If I were to pick one, it would be the nature of the Divine-human relationship. For instance, a philosophical conceptualization of how human minds interact with the Divine mind is sorely needed, including the criteria whereby one can know that God is influencing one’s thoughts (see 1 Cor 2–3). Jesus seemed keenly aware of the presence and will of his Father (e.g., see John 8:29). If we are going to imitate Jesus we need to imitate the way of life he led with his Father by the Spirit. But, unfortunately, many folks either don’t think about the nature of God’s presence at all or, what might be worse, they think of it operating like magic or in overly romantic categories (i.e., a felt sense of God’s love). The other prevalent view is to reduce God’s presence to beliefs one has about God. There is simply a conceptual desert for many when it comes to thinking about life in interactive relationship with God. Philosophers could really help fill in this absence with well-formed biblical and theological concepts.

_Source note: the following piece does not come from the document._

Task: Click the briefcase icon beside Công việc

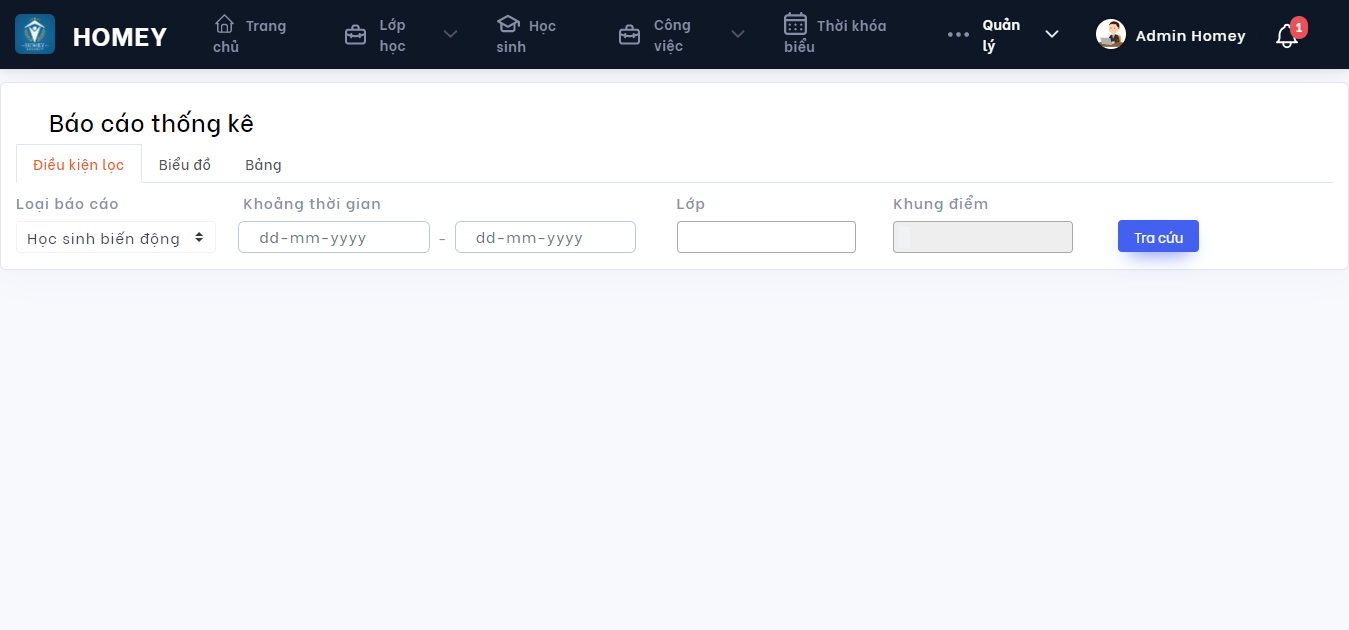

This special issue [deadline for CFP is February 28th!] is particularly focused on what can be done and has been done regarding spiritual formation in educational settings–particularly the church and university. Of course, there has been a lot of work in virtue epistemology and virtue ethics on the question of whether virtue can be taught. This goes all the way back to Plato’s Meno but more recently Robert Adam’s A Theory of Virtue ends with a chapter on whether virtue can be taught. Linda Zagzebski’s recent Exemplarist Moral Theory and Nancy Snow’s work is relevant here as well. All of this to say, this special issue is crying out for some submissions on issues related to the teaching of virtue. What role does direct instruction on the virtues have in virtue formation and formation by the Spirit? What role does exposure to exemplars have? How about spiritual practices? There is also a lot of empirical, psychological work on virtue acquisition that is relevant here and much of that work has been profitably discussed by philosophers (see, e.g., Christian Miller’s recentbooks). It would be wonderful to have some submissions engaging this material.

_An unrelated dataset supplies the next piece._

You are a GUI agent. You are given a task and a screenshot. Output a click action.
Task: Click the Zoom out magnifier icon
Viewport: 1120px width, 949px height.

Great question! First, I think we need to make sure we understand Willard’s own views. I often find that my first take on what Willard is saying is completely wrong. My second take is closer to what he actually held, but it really takes three or four approaches to Willard to get at the nuanced way he addresses these issues. Even still, I sometimes worry whether I am understanding him correctly. So that is a project in and of itself. What actually is Willard’s view of this or that aspect of spiritual formation? After that is clear, we need folks to develop some of Dallas’ insights more fully. Critical evaluation and emendation is needed as is developing the arguments for some of Dallas’ views more fully than he did. Then there is the work of implications.

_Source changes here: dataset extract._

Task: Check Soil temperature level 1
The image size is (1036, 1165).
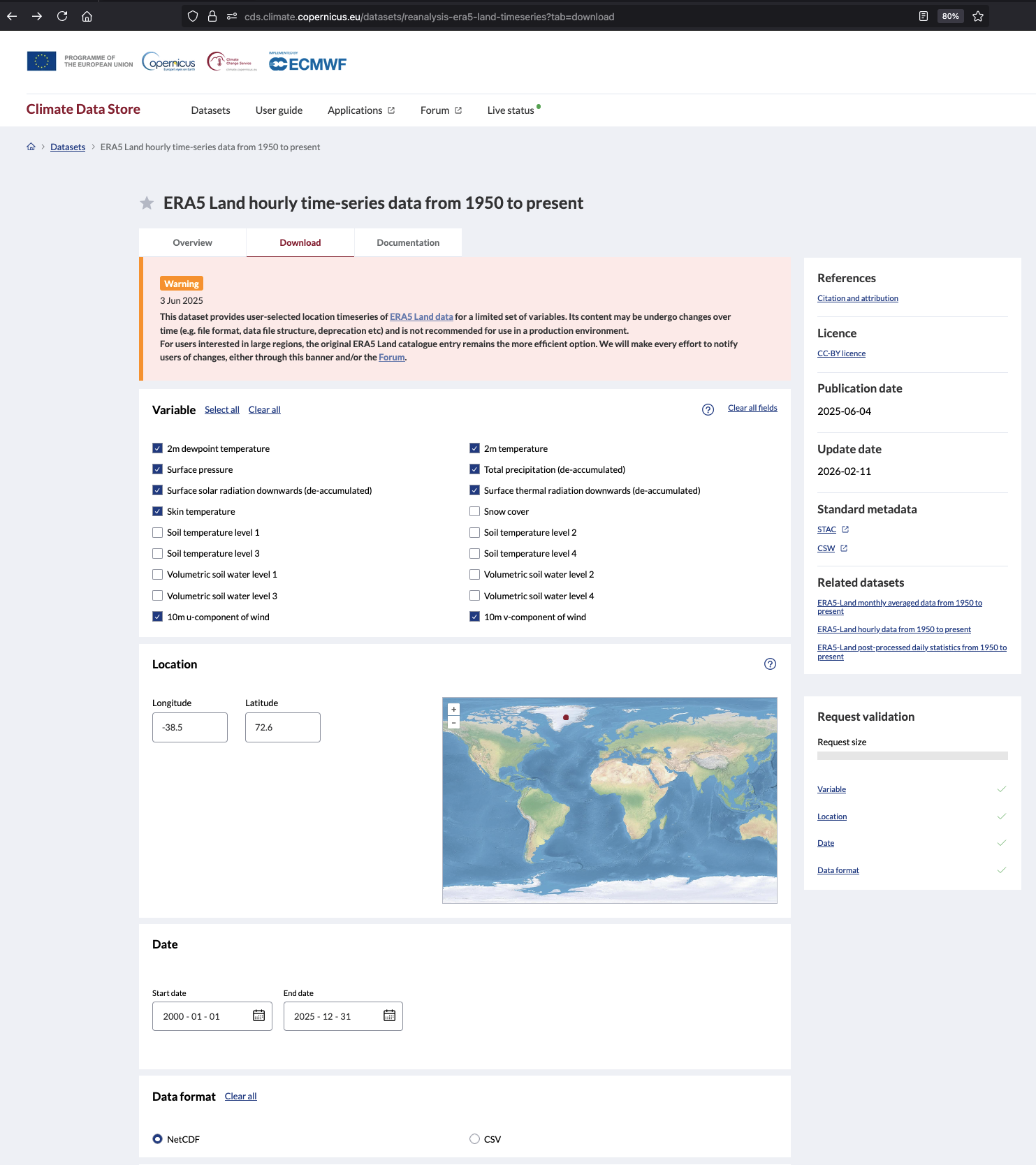Action: coord(158,533)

This all has to start with Willard’s realist epistemology and that includes his understanding of concepts. Philosophia Christi published an article in vol. 1, no. 2 in which Dallas offers his clearest presentation of these issues. The first and last couple of chapters of Knowing Christ Today apply this realism to his understanding of faith and knowledge of God/Christ. All of that is great fodder for further philosophical reflection. Then one should turn to Willard’s understanding of the nature of God and God’s kingdom, Jesus as providing access to and a way of life within God’s kingdom, and finally how it is that intentional engagement with such a way of life is transformational. I think all of this is ripe for further philosophical analysis. Willard is one of those philosophers the investigation of whom brings about great rewards. Also, sometime in this current year Willard’s posthumous book, The Disappearance of Moral Knowledge, will be published by Routledge. This book is a history of 20th century ethics with an eye to the failure of moral theory to ground moral knowledge and a brief positive case for the possibility of moral knowledge. All of this is foundational to Willard’s work in spiritual formation as it puts forward views that provide the basis for his sort of optimism and confidence regarding knowledge of spiritual life.